**REQUIRED WORK**: Among the lines below, output only those between the line holding "Given: Expand the Skupna raba dropdown button" and the line holding "Image resolution: width=1259", inclusive, exactly as written and with no pictures.

**INPUT RECORDS**:
——
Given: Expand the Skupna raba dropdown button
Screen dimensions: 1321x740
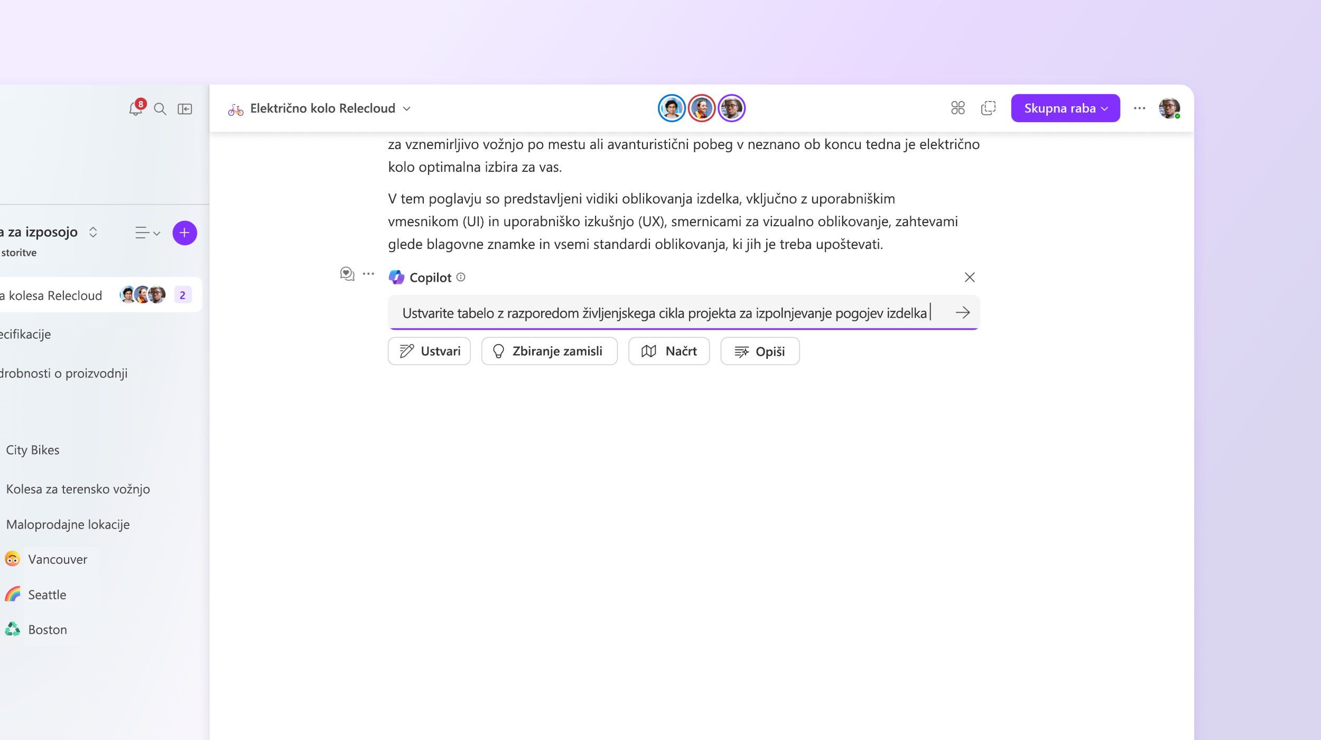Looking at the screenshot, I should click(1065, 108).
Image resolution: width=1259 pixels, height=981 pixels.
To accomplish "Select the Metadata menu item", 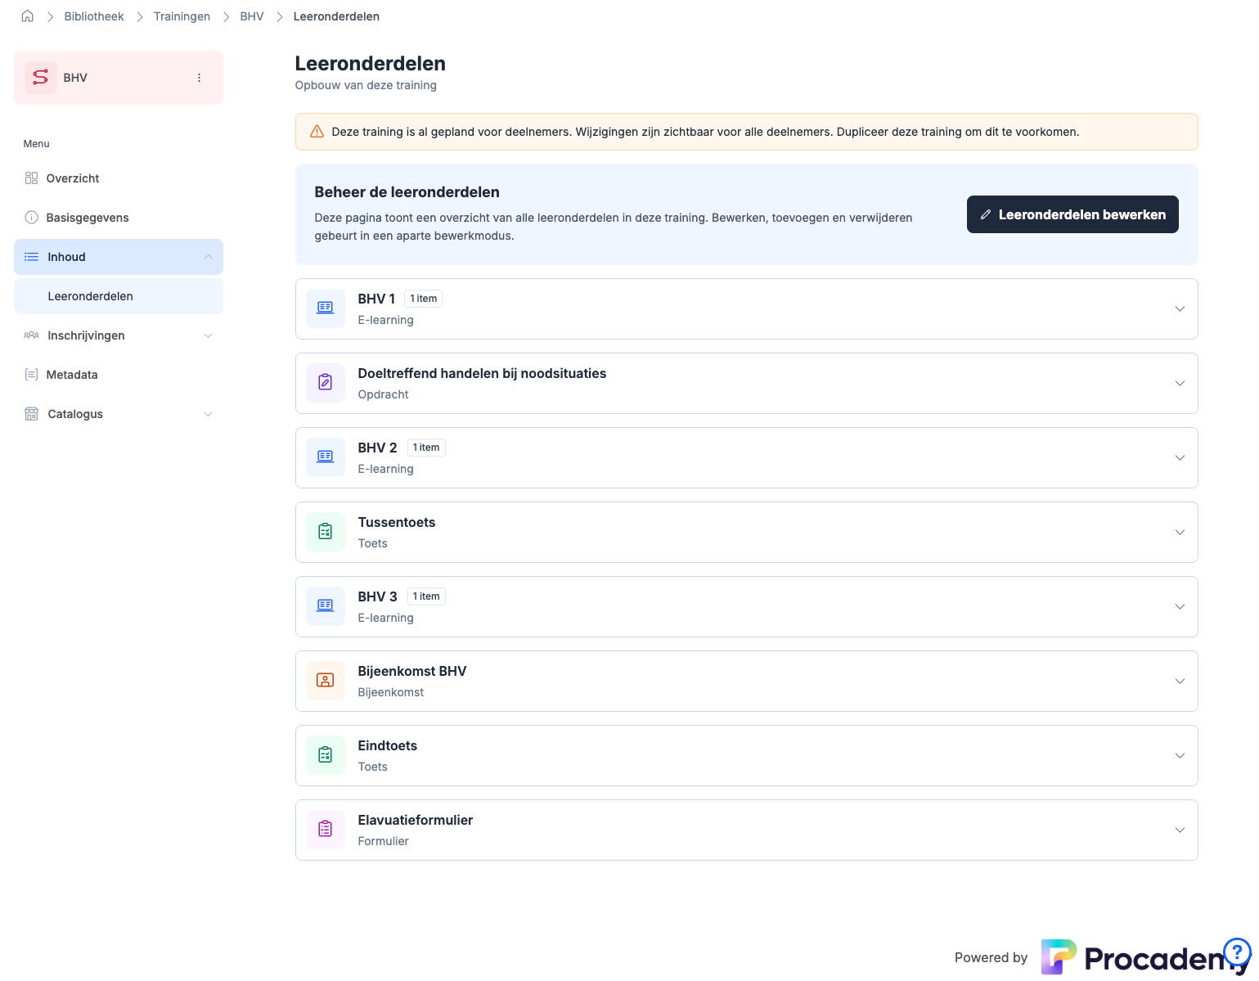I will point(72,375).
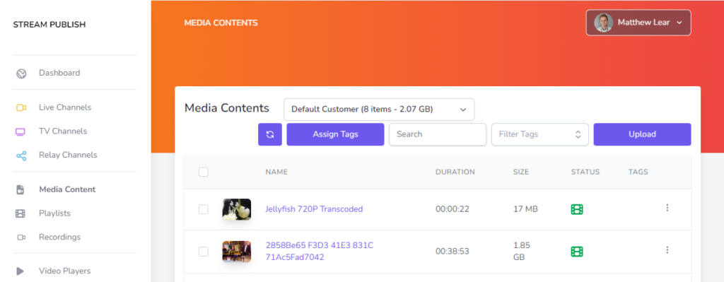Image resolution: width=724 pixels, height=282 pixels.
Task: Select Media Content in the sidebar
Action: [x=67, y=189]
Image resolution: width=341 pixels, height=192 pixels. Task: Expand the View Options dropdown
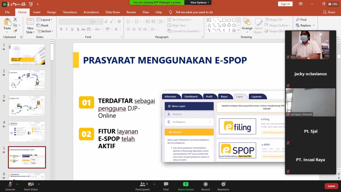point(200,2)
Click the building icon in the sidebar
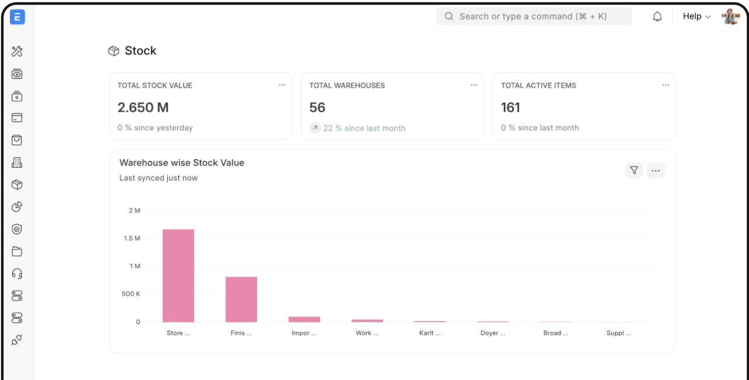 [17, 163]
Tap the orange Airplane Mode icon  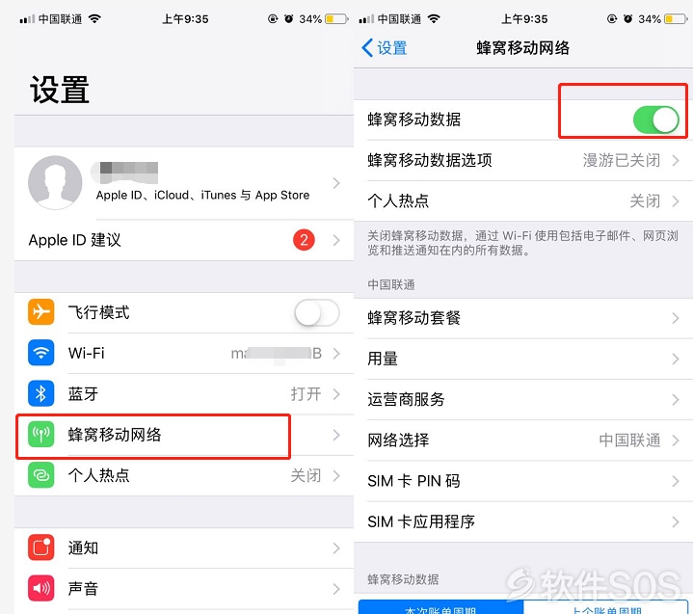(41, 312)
——
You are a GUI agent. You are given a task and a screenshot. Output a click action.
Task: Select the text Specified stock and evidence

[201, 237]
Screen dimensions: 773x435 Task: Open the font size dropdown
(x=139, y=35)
——
**RESULT FOR THIS EXERCISE**:
Given: Expand the Skupna raba dropdown button
Screen dimensions: 1321x740
Looking at the screenshot, I should click(1065, 108).
Image resolution: width=1259 pixels, height=981 pixels.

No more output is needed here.